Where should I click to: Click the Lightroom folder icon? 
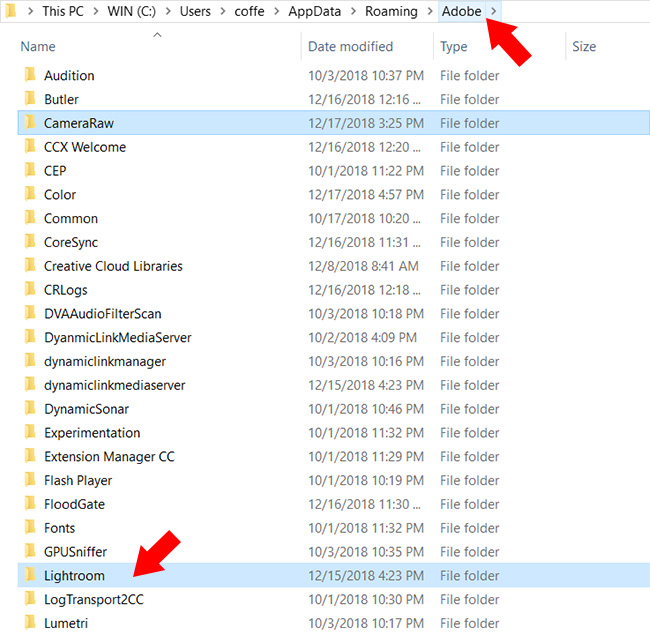tap(29, 576)
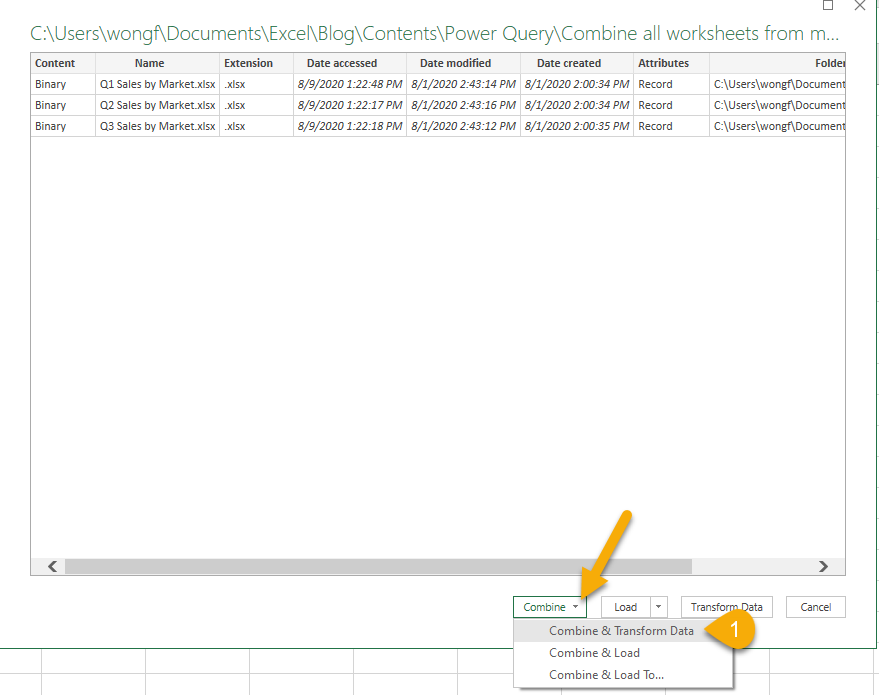Click Q3 Sales by Market.xlsx file name
Viewport: 879px width, 695px height.
(x=157, y=126)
____________________
• **ASSIGNMENT**
Omit the pictures, then give every record back exactly as it stands.

• **WRITTEN RESPONSE**
Where should I click to: Click the Lightroom folder icon? 
tap(29, 576)
Click Q3 Sales by Market.xlsx file name
Viewport: 879px width, 695px height.
(x=157, y=126)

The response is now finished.